図3Bは、パラトープ及びエピトープの残基の図を示したものである。
【0228】
ヒトPSMAとカニクイザルPSMAとは、S613Nの変化を除いて97%同一であり、H10と相互作用するすべての残基は2つの種間で保存されている(
図4)。S613Nの変化は、cynoPSMAのN613のグリコシル化、及び、ヒト酵素には存在しない炭水化物とセンチリン残基E66、I86、T88(F及びGβ鎖)との間のファンデルワールス接触の獲得につながる。
【0229】
複合体形成におけるセンチリン残基
結合部位の外側の異なるH10センチリン残基は、小分子(毒性弾頭分子)と結合させるために、PSMAの結合又はセンチリンのフォールディングを妨げることなく改変することができる。システインは、これまでにC末端(Hisタグの後)並びに位置R11、E53、及びK62に配置され、これらの位置で弾頭分子と結合させられているが、これらの変異体のすべてが同様に強力な細胞毒性を示している。更に、BCループ内の残基T22、D25、及びA26、並びにDEループ内の末端残基N6、及びS52は、突然変異誘発後に化学的複合体化を行うには潜在的によい部位である(
図5)。これらの溶媒に露出した残基は、センチリン/PSMA界面から離れており、構造的に柔軟な領域に位置している。
【0230】
更に、N末端領域及びC末端領域は、両方とも他のタンパク質ドメインとの融合が行えるよう自由となっている。N末端は、PSMAプロテアーゼドメインの方向に向いており、融合リンカーが届くことができるようになっている一方で、やはりアクセス可能なC末端はPSMAの螺旋状ドメインの方向を向いている。センチリンの融合パートナーまでの最適なリンカーの長さは、融合パートナーの構造及び標的分子上のその結合部位の位置によって決まる。
【0231】
作用機序
H10センチリンは、センチリン/PSMA複合体が内在化されることから、前立腺癌細胞内に弾頭分子(毒性小分子、核酸など)を標的化によって送達させるための候補物質である。更に、H10センチリンは、多重特異性型とされる場合に、前立腺癌細胞に免疫細胞を再び方向付けるための候補物質である。
【0232】
H10センチリンは、PSMAの酵素活性を阻害するとも考えられており、細胞の適応性及び生存率の低下に寄与している可能性がある。センチリン/cynoPSMA構造は、活性部位の入口に結合したセンチリンを示しており、これにより、立体障害及び結合部位に対する直接的競合によりPSMAと基質との相互作用を妨げうる。
【0233】
実施例8:更なる抗PSMAセンチリン変異体の作製
選択した抗PSMAセンチリンを、親センチリンの特性を改良するために更に操作した。
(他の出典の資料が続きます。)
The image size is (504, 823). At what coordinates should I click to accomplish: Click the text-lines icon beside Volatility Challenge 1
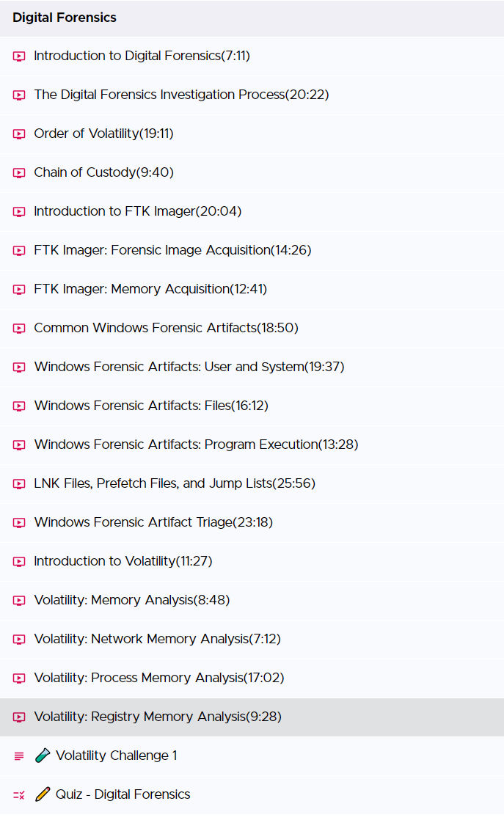pos(19,756)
PSMAに結合するFN3ドメインを、上記に述べたライブラリを用いて作製し、そのPSMAとの結合について試験した。
【0234】
【表13-1】
【0235】
【表13-2】
【0236】
【表13-3】
【0237】
【表13-4】
【0238】
【表13-5】
【0239】
【表13-6】
【0240】
【表13-7】
【0241】
【表13-8】
【0242】
実施例9:蛍光色素と結合させた抗PSMAセンチリンを使用した腫瘍細胞上のPSMA発現の検出
本実施例は、蛍光色素と結合させた抗PSMAセンチリンによる、細胞上に存在するPSMAの検出を示すものである。アミノ酸53に遊離システインを有する、C末端にHisタグを付加した抗PSMAセンチリンP233FR9_H10(配列番号49)を、R−フィコエリトリン(PE)(プロザイム社(Prozyme)、カタログ番号PB31)と結合させた。PEをsulfo−SMCC(ピアース社(Pierce)、カタログ番号22122)を用いて60分間活性化させ、活性化したPEを遊離sulfo−SMCCから、Sephadex G25及びPBS/EDTAバッファーを使用したゲル濾過クロマトグラフィーにより分離した。センチリンをTCEP(シグマ社(Sigma)、カタログ番号646547)を用いて30分間還元した。還元したセンチリンを遊離TCEPから、Sephadex G25及びPBS/EDTAバッファーを使用したゲル濾過クロマトグラフィーにより分離した。活性化したR−PEを還元センチリンと90分間共有結合させた後、N−エチルマレイミド(シグマ社(Sigma)、カタログ番号04260)で20分間、クエンチした。「PE結合センチリン」を、AKTA explorer FPLC(ゼネラル・エレクトリック社(General Electric))上で、東ソー株式会社製TSKゲルG3000SWカラムを使用し、100mMリン酸ナトリウム、100mM硫酸ナトリウム、0.05%アジ化ナトリウム(pH6.5)中でサイズ排除クロマトグラフィー(SEC)により精製した。
【0243】
PE結合センチリンを、フローサイトメトリー及びCellSearch血液循環腫瘍細胞(CTC)アッセイにより、PSMA陽性及び陰性細胞化ブロックを使用して感受性及び特異性について試験した。以下の前立腺癌細胞株をATCCより購入し、抗PSMAセンチリンの特異性を評価するために使用した。すなわち、LNCaP(高PSMA発現)、22Rv1(低PSMA発現)及びPC3(PSMA発現なし)である。
【0244】
フローサイトメトリーによる細胞株上のPSMAの検出
標準的な細胞培養手順により前立腺癌細胞株を収穫した。細胞(約30,000個)を、1%ウシ血清アルブミン(BSA)を含んだ0.1mLのPBS中で、PE結合センチリンと20分間染色した。バイオレジェンド社(Biolegend)(クローンLNI−17、カタログ番号342504)より入手した抗PSMA抗体−PE複合体を、ポジティブコントロールとして使用した。インキュベーション後、3mLのPBS/BSAバッファーを加え、未結合のPE複合体を800Gで5分間遠心して除去した。上清を吸引して、0.3mlのPBS/BSA中に、細胞を再懸濁した。ビーディー・バイオサイエンシーズ社(BD Biosciences)のFACSCaliburにより試料を分析した。各細胞株からのPSMA染色の平均蛍光強度(MFI)を測定し、抗PSMA抗体によるMFIと比較した。MFIは、PSMAの発現レベルと直接的な関係を示し、高PSMA発現細胞株からは高いMFIが得られる。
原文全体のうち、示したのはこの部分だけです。